The ATO’s update to Law Companion Guideline (LCG) 2016/8 has provided the industry with several examples around capital gains tax (CGT) relief in relation to transition-to-retirement income streams (TRIS).

LCG 2016/8 “Superannuation reform: transfer balance cap and transition-to-retirement reforms: transitional CGT relief for superannuation funds”, released last Thursday, expanded upon the objective of the clause, which previously caused some issues for TRISs not being eligible for CGT relief.

“Looking at the before-and-after documents side-by-side, the ATO has deleted a couple of unnecessary paragraphs but then has expanded upon a few ideas, predominantly around transition-to-retirement,” Miller Super Solutions founder Tim Miller told selfmanagedsuper.

“So they haven’t necessarily changed the wording to any great deal, but what’s been highlighted, via a couple of examples, is for example when you’re moving from a segregated pool to a proportionate approach, how there’s effectively some relief there in the capacity to choose all or any of the assets, but not necessarily be restricted to the assets aligning to the transfer balance cap.

“The main area they’ve identified in the final document is that the transition-to-retirement pension doesn’t need to cease, so the concept the original document alluded to was that a pension must be commuted, so effectively rolled back or taken as a lump sum in order to access the relief.

“The update has clarified that there is no need to do that.”

However, in a segregated environment, while the law inferred that, it did not necessarily support it, Miller warned.

“The LCG does actually state that the government is looking at the wording of the legislation to make sure that is possible,” he said.

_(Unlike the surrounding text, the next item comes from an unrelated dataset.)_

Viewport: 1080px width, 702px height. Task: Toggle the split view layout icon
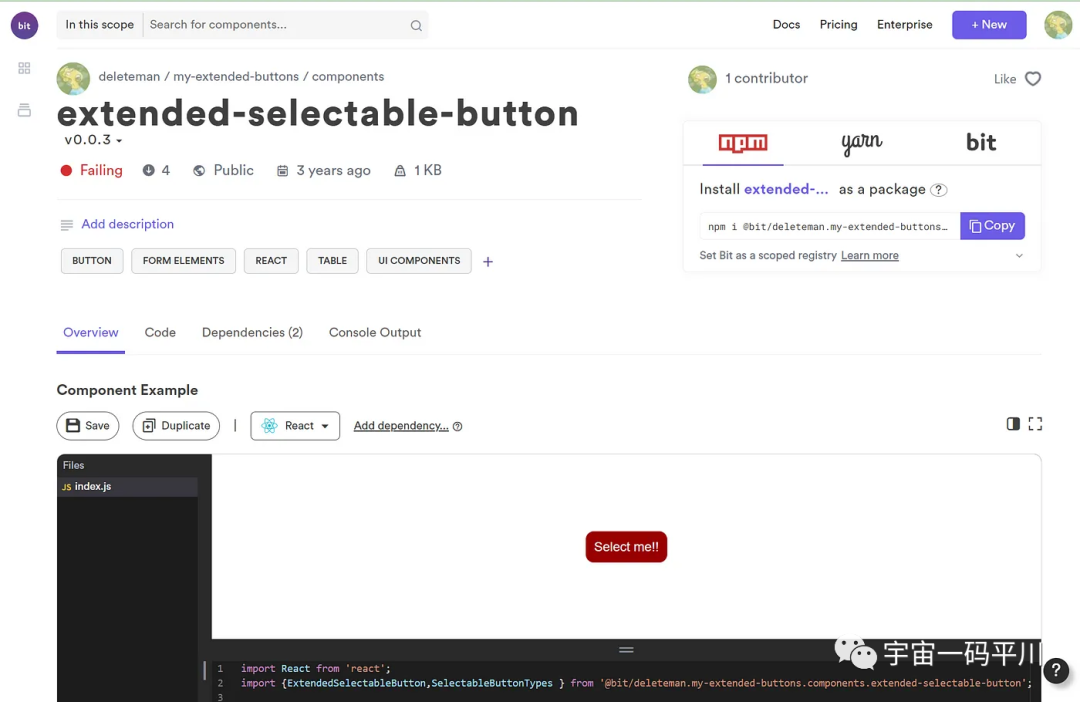click(1013, 424)
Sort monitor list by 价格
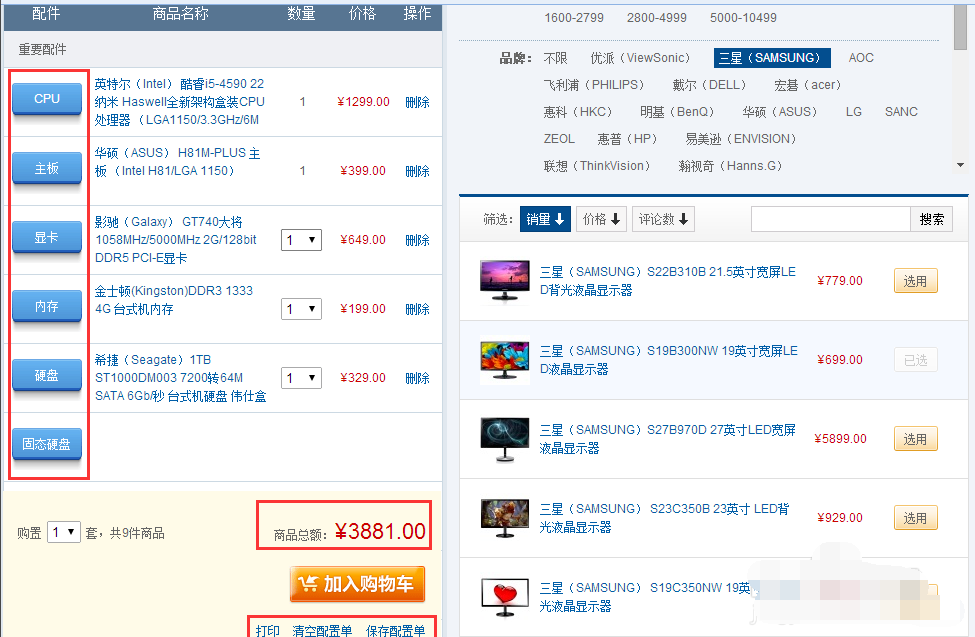The image size is (975, 637). pos(602,219)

“So if you’ve got a transition-to-retirement pension and you’re using the proportionate method – a mixture of pension and accumulation assets – then adopting the 30 June date and applying the relief at that date, the TRIS can continue on.

“But if you’re in a segregated environment, and you’ve effectively got that choice to make the move from segregated assets to accumulation assets, the ATO is basically saying that the transition-to-retirement pension won’t have to stop, but it will still need to fit the legislation.

“Essentially the update is saying that for a TRIS the relief will be whether you’re using segregated or unsegregated, and you don’t need to stop it.”

While he said he believed the ATO could have gone further, he welcomed the latest update.

“I think there are a number of inserts in the LCG that at least provide some clarity to these issues, even if it’s only limited clarity, and also including a statement that says there’s no assumption the pension will have to stop effectively gives the green light and the capacity to those who were going to maintain their transition-to-retirement pension,” he noted.

“Even if we assumed that was going to be the case, it was nice to see it.

“Although I’m not sure that this makes any real difference to advisers’ lives from a more standard practice approach as the vast majority of people with TRISs don’t have segregated assets anyhow, because the whole concept of transition-to-retirement is that they have some sort of accumulation benefits coming in.

“So the mere act of segregating is more additional administration that most people wouldn’t have undertaken.

“I suspect from a TRIS point of view, most people would be proportionate.”

He said he believed the CGT issue was still going to create concerns for many people as they ultimately did not necessarily understand the concept of segregation.

“The ATO included a paragraph within the LCG that said if you’re 100 per cent in pension, whether you think you’re segregated or not, you are segregated, so hopefully that clarifies it, but I suspect there will still be confusion about member investment choices and asset segregation,” he said.

“Segregation is exclusively a taxation matter and so it’s not an area, from an advice point of view, that gets discussed at any great length with trustees.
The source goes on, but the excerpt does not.